◆ Work required:
Put these records into a Markdown table with the columns n and Line. Number each nonblank line in n, enter its text under Line, and leave out blank lines.

◆ Supplied material:
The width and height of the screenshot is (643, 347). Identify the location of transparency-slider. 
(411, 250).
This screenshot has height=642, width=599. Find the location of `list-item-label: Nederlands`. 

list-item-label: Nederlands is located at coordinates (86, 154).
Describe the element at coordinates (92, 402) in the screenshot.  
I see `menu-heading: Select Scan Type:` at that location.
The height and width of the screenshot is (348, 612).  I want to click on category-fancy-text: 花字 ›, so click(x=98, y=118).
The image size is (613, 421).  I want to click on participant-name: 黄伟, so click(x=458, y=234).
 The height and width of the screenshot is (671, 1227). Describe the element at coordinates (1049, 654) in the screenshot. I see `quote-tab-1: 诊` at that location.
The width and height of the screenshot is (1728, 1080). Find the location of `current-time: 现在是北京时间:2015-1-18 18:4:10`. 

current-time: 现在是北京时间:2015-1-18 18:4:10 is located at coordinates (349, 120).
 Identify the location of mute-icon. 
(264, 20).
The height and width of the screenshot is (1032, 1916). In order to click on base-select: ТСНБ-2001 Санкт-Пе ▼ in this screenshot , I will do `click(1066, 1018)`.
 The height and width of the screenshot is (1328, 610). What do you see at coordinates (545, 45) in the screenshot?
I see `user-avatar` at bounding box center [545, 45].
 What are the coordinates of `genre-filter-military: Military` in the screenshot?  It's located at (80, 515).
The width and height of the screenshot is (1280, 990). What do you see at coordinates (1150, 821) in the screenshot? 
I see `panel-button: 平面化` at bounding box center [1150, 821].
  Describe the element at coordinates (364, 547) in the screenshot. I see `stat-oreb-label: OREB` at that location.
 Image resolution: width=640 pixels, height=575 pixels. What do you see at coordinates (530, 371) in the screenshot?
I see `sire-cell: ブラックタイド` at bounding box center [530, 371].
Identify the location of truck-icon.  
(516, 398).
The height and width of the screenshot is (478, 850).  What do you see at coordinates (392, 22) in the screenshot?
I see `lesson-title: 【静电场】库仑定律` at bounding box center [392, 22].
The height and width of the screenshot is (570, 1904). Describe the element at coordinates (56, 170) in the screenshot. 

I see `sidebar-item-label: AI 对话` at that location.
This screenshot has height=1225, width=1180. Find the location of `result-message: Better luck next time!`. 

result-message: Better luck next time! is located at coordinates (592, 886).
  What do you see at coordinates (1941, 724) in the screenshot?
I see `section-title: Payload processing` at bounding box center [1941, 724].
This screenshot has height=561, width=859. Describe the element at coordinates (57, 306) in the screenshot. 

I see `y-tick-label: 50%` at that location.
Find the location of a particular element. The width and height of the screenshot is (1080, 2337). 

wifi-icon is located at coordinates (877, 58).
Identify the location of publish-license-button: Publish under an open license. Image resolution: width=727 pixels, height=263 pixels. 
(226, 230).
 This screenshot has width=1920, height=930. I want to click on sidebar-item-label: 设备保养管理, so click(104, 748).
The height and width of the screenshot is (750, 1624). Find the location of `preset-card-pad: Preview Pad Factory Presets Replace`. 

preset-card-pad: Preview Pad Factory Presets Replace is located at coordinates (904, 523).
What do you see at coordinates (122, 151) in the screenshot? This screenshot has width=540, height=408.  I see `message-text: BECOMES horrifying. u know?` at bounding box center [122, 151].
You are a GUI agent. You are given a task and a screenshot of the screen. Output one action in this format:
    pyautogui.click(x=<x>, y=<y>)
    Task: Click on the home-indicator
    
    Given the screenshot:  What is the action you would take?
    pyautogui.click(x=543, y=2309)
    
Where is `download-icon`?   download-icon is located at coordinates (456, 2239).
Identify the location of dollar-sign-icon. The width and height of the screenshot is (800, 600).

◆ Solution for this task:
| n | Line |
|---|---|
| 1 | The width and height of the screenshot is (643, 347). Identify the location of transparency-slider.  |
| 2 | (411, 250). |
| 3 | This screenshot has height=642, width=599. Find the location of `list-item-label: Nederlands`.  |
| 4 | list-item-label: Nederlands is located at coordinates (86, 154). |
| 5 | Describe the element at coordinates (92, 402) in the screenshot.   |
| 6 | I see `menu-heading: Select Scan Type:` at that location. |
| 7 | The height and width of the screenshot is (348, 612).  I want to click on category-fancy-text: 花字 ›, so click(x=98, y=118). |
| 8 | The image size is (613, 421).  I want to click on participant-name: 黄伟, so click(x=458, y=234). |
| 9 |  The height and width of the screenshot is (671, 1227). Describe the element at coordinates (1049, 654) in the screenshot. I see `quote-tab-1: 诊` at that location. |
| 10 | The width and height of the screenshot is (1728, 1080). Find the location of `current-time: 现在是北京时间:2015-1-18 18:4:10`.  |
| 11 | current-time: 现在是北京时间:2015-1-18 18:4:10 is located at coordinates (349, 120). |
| 12 |  Identify the location of mute-icon.  |
| 13 | (264, 20). |
| 14 | The height and width of the screenshot is (1032, 1916). In order to click on base-select: ТСНБ-2001 Санкт-Пе ▼ in this screenshot , I will do `click(1066, 1018)`. |
| 15 |  The height and width of the screenshot is (1328, 610). What do you see at coordinates (545, 45) in the screenshot? |
| 16 | I see `user-avatar` at bounding box center [545, 45]. |
| 17 |  What are the coordinates of `genre-filter-military: Military` in the screenshot?  It's located at (80, 515). |
| 18 | The width and height of the screenshot is (1280, 990). What do you see at coordinates (1150, 821) in the screenshot?  |
| 19 | I see `panel-button: 平面化` at bounding box center [1150, 821]. |
| 20 |   Describe the element at coordinates (364, 547) in the screenshot. I see `stat-oreb-label: OREB` at that location. |
| 21 |  Image resolution: width=640 pixels, height=575 pixels. What do you see at coordinates (530, 371) in the screenshot? |
| 22 | I see `sire-cell: ブラックタイド` at bounding box center [530, 371]. |
| 23 | Identify the location of truck-icon.   |
| 24 | (516, 398). |
| 25 | The height and width of the screenshot is (478, 850).  What do you see at coordinates (392, 22) in the screenshot? |
| 26 | I see `lesson-title: 【静电场】库仑定律` at bounding box center [392, 22]. |
| 27 | The height and width of the screenshot is (570, 1904). Describe the element at coordinates (56, 170) in the screenshot.  |
| 28 | I see `sidebar-item-label: AI 对话` at that location. |
| 29 | This screenshot has height=1225, width=1180. Find the location of `result-message: Better luck next time!`.  |
| 30 | result-message: Better luck next time! is located at coordinates (592, 886). |
| 31 |   What do you see at coordinates (1941, 724) in the screenshot? |
| 32 | I see `section-title: Payload processing` at bounding box center [1941, 724]. |
| 33 | This screenshot has height=561, width=859. Describe the element at coordinates (57, 306) in the screenshot.  |
| 34 | I see `y-tick-label: 50%` at that location. |
| 35 | Find the location of a particular element. The width and height of the screenshot is (1080, 2337).  |
| 36 | wifi-icon is located at coordinates (877, 58). |
| 37 | Identify the location of publish-license-button: Publish under an open license. Image resolution: width=727 pixels, height=263 pixels.  |
| 38 | (226, 230). |
| 39 |  This screenshot has width=1920, height=930. I want to click on sidebar-item-label: 设备保养管理, so click(104, 748). |
| 40 | The height and width of the screenshot is (750, 1624). Find the location of `preset-card-pad: Preview Pad Factory Presets Replace`.  |
| 41 | preset-card-pad: Preview Pad Factory Presets Replace is located at coordinates (904, 523). |
| 42 | What do you see at coordinates (122, 151) in the screenshot? This screenshot has width=540, height=408.  I see `message-text: BECOMES horrifying. u know?` at bounding box center [122, 151]. |
| 43 | You are a GUI agent. You are given a task and a screenshot of the screen. Output one action in this format: |
| 44 |     pyautogui.click(x=<x>, y=<y>) |
| 45 |     Task: Click on the home-indicator |
| 46 |     Given the screenshot:  What is the action you would take? |
| 47 |     pyautogui.click(x=543, y=2309) |
| 48 | Where is `download-icon`?   download-icon is located at coordinates (456, 2239). |
| 49 | Identify the location of dollar-sign-icon. The width and height of the screenshot is (800, 600). |